▶ [TASK SET]:
1. Name each piece of clothing that the Dirty Dan passage says Harris typically wore.
2. According to the Dirty Dan passage, how much land did Harris buy in 1861, and where was it?
3. Please carry the Dirty Dan passage forward from its final sentence.

▶ [DOCUMENT]:
## BEGIN

Dirty Dan Comes To Bellingham

Nearly all accounts agree that he was born on New York's Long Island, but few agree when, other than that it was sometime between 1826 and 1833. He left home as a teenager, ended up in Sag Harbor, shipped out on a whaler, and for the next few years sailed the seas. He sailed both the Pacific and Atlantic oceans and even made trips to the Arctic and Antarctic. He eventually deserted ship in Honolulu, and made his way via Victoria to a new and tiny settlement on Bellingham Bay in 1853 or 1854. 

He settled on the beach at the mouth of Padden Creek, roughly between today's 7th and 8th streets near Harris Avenue in Bellingham. He finished a log cabin that had been begun by an earlier settler, John Thomas (d. 1854), and filed for a donation land claim in 1855. In the 1860s he obtained legal title to 146 acres that later became Fairhaven, and in 1861 he bought another 43 acres along the shore west of his original claim. This eventually became the main part of Fairhaven's downtown. 

Dan the Man

Harris was a big man for his day -- an inch shy of six feet, in an era in which the average American man was four inches shorter. He weighed about 200 pounds, but he wasn't fat, just big. He had powerful arms and broad shoulders from his years on a boat. (In his early years in the Northwest he regularly rowed a small boat between Bellingham Bay and Victoria.) Long brown hair and a shaggy beard rounded out his appearance. 

Even considering the primitive conditions that Whatcom County settlers endured in the 1850s, Harris was a shabby-looking guy. Hence the nickname Dirty Dan. He typically wore a well-worn hat, greasy coat, unbuttoned red flannel undershirt, and pants that were ripped and occasionally held up with rope. Shoes and socks were something of a novelty for him in his younger years, though he did wear them when he was on the road. He loved his liquor and could hold it as well as any man, but his eating habits were atrocious. He was an equally sloppy housekeeper, and almost proudly "maintained" a maze of junk that surrounded his cabin on the beach.

## END

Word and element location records
## BEGIN

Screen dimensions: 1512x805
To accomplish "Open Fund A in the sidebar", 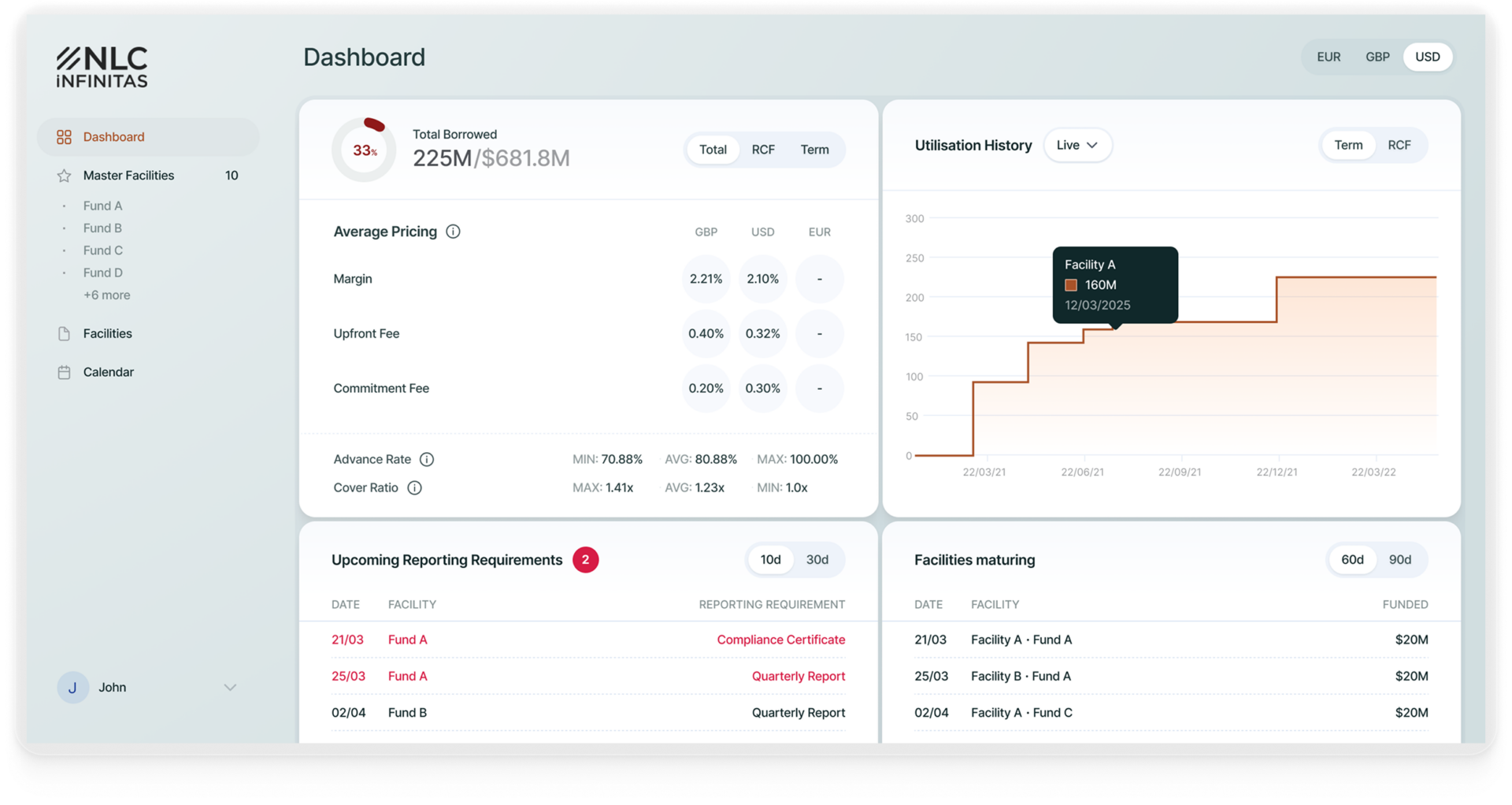I will point(103,206).
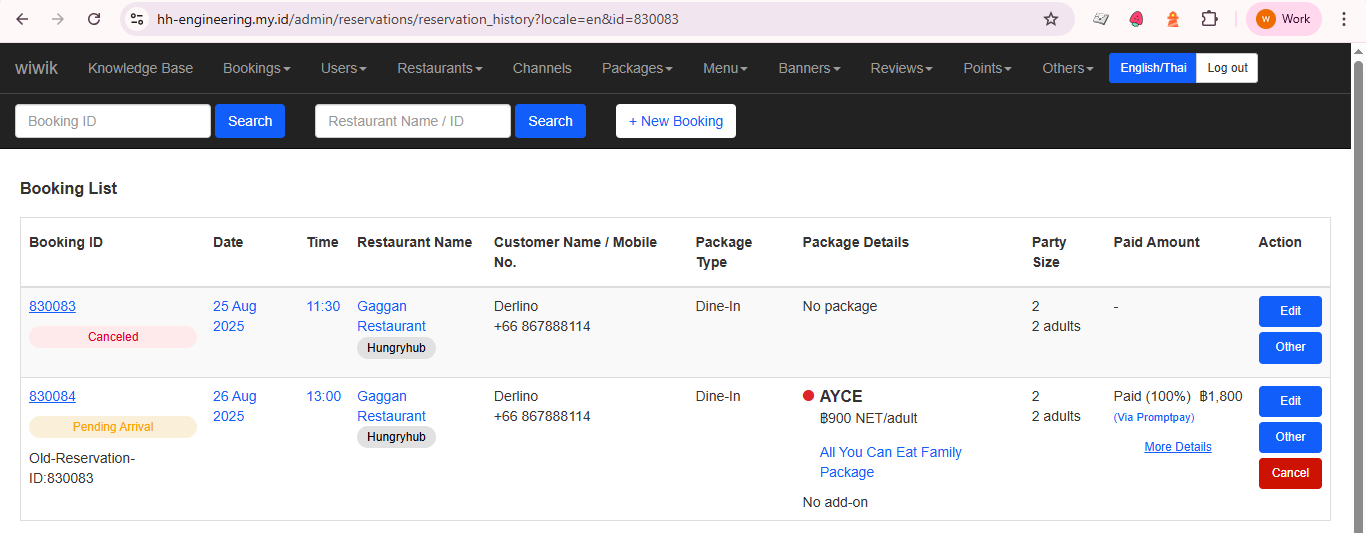Open the More Details payment link
The image size is (1366, 533).
click(1177, 447)
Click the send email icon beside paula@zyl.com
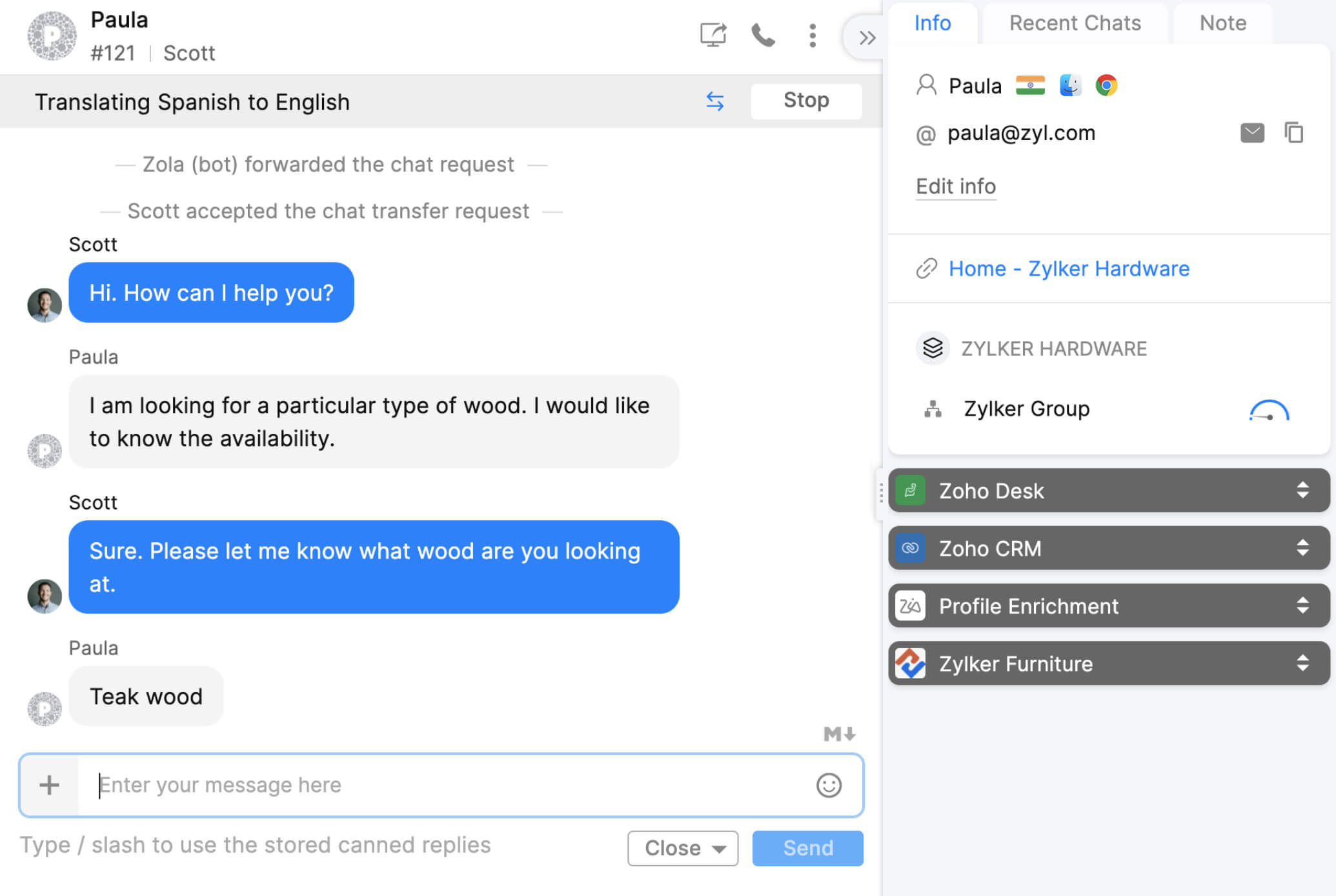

## END

▶ [OUTPUTS BY TASK]:
1.
- A well-worn hat
- A greasy coat
- An unbuttoned red flannel undershirt
- Ripped pants, occasionally held up with rope

2. He bought 43 acres along the shore west of his original claim.

3.
From the beginning, he was a vibrant storyteller. (And he swore like a sailor.) He had plenty of stories to share, and wasn't above embellishing or making up facts as needed. His favorite stories were ones in which he was the butt of the joke. A gregarious man, he had no trouble finding listeners for his yarns, at least among men. Women tended to be more wary. Historians have speculated about a complex of sorts that he had in his early years, when he believed his neighbors were all against him. He didn't seem to realize it was more about how he dressed and acted than about who he actually was. 

Smuggling Days 

Despite his quirks and odd habits, Harris was an optimistic and tireless man who made a tremendous contribution to Bellingham Bay's early history. It didn't start that way. During his first years on the bay, he was a smuggler. This did not really carry a stigma in those days, and he regularly rowed over to Victoria -- the region's big city in the 1850s -- to exchange cargoes of vegetables and smoked salmon for dry goods, rice, flour, and lots of alcohol. Business grew, and he eventually graduated from smaller rowboats to larger sailing sloops. (He named one sloop Phantom and a later one Bounding Ball.

Even then, there was the occasional effort at customs enforcement along the border between the United States and what was then British North America (Canada), and Harris soon attracted the attention of the local customs inspector, Edward Eldridge (1829-1892). Eldridge and Harris were friendly, but this didn't stop Eldridge from busting Harris when he found a barrel of liquor in his boat. 

Harris was nothing if not a fast learner. Some time later he was putting down anchor in the bay after a liquor run to Victoria. He looked up and saw Eldridge sailing his way. He casually attached the anchor line to the barrel and dropped both into the water, and was the very picture of innocence when Eldridge boarded the boat. Harris subsequently began avoiding customs altogether, which in those days was a breeze. He sailed at night, ducking in and out of the inlets and coves of the San Juan Islands, and proudly bragged about it later.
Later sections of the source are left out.